Autonomous driving simulation system plays a crucial role in enhancing
self-driving data and simulating complex and rare traffic scenarios, ensuring
navigation safety. However, traditional simulation systems, which often heavily
rely on manual modeling and 2D image editing, struggled with scaling to
extensive scenes and generating realistic simulation data. In this study, we
present S-NeRF++, an innovative autonomous driving simulation system based on
neural reconstruction.
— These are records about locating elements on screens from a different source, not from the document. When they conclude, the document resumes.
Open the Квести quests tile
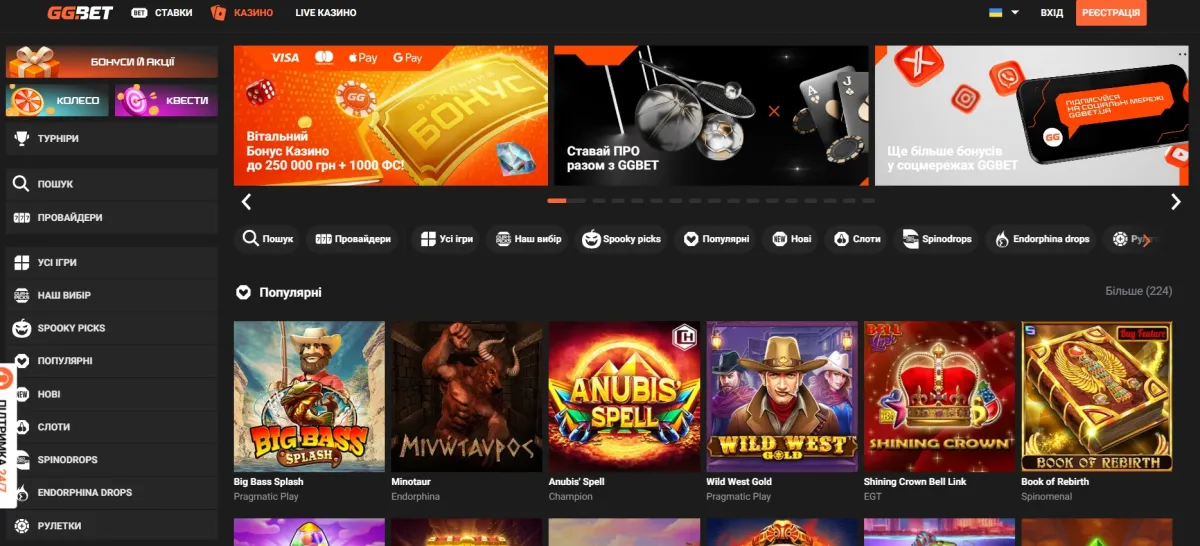[166, 100]
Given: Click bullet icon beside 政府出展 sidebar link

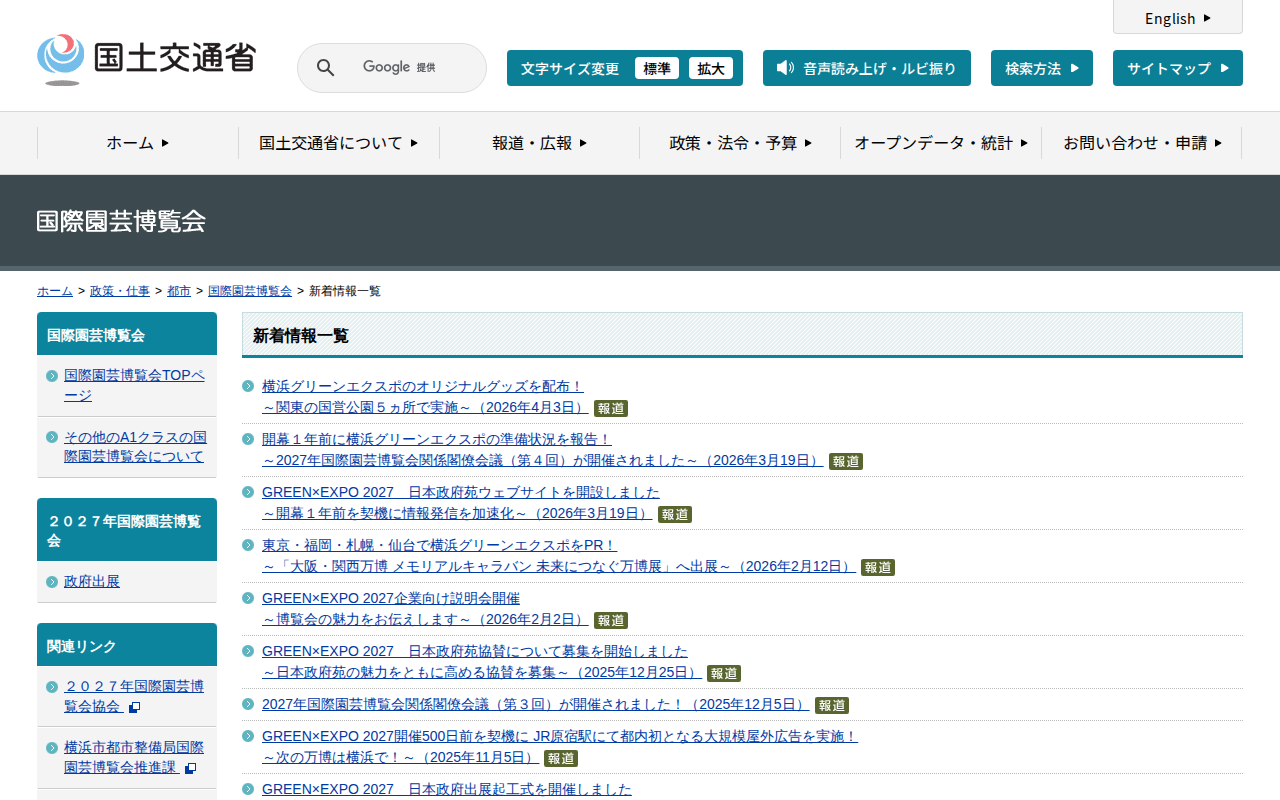Looking at the screenshot, I should coord(52,582).
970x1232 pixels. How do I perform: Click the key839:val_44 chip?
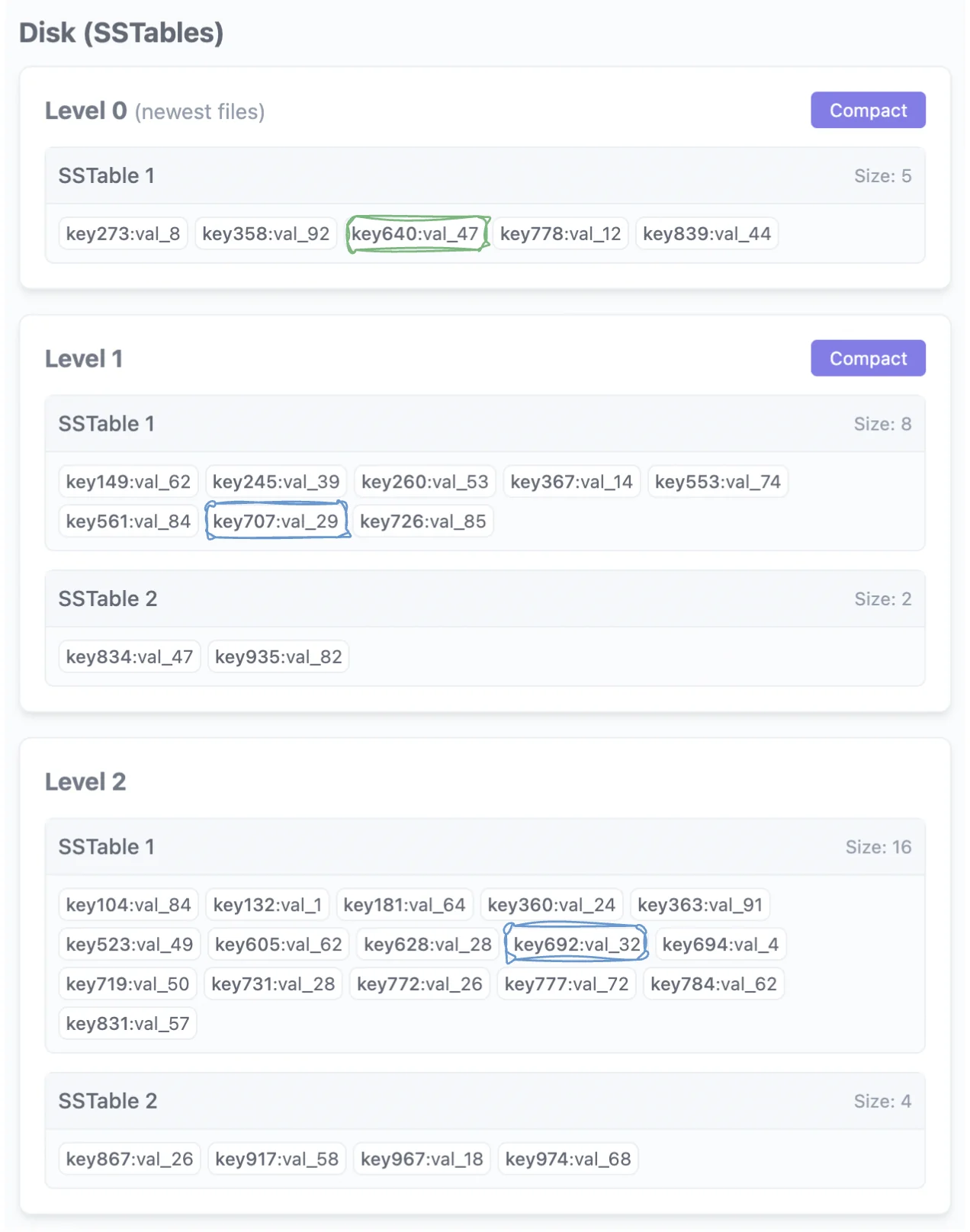706,234
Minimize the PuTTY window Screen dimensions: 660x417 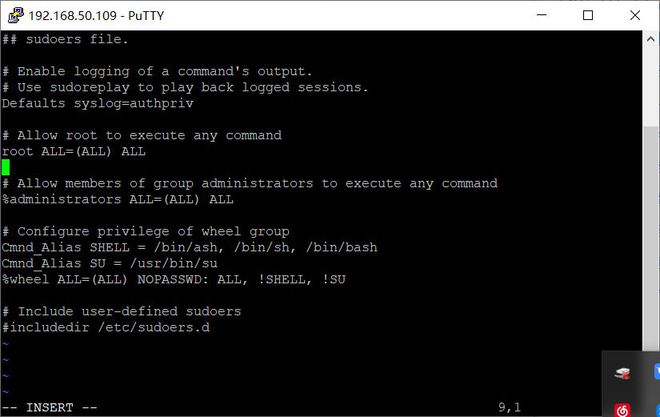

Trained on widely-used self-driving datasets such as
nuScenes and Waymo, S-NeRF++ can generate a large number of realistic street
scenes and foreground objects with high rendering quality as well as offering
considerable flexibility in manipulation and simulation. Specifically, S-NeRF++
is an enhanced neural radiance field for synthesizing large-scale scenes and
moving vehicles, with improved scene parameterization and camera pose learning.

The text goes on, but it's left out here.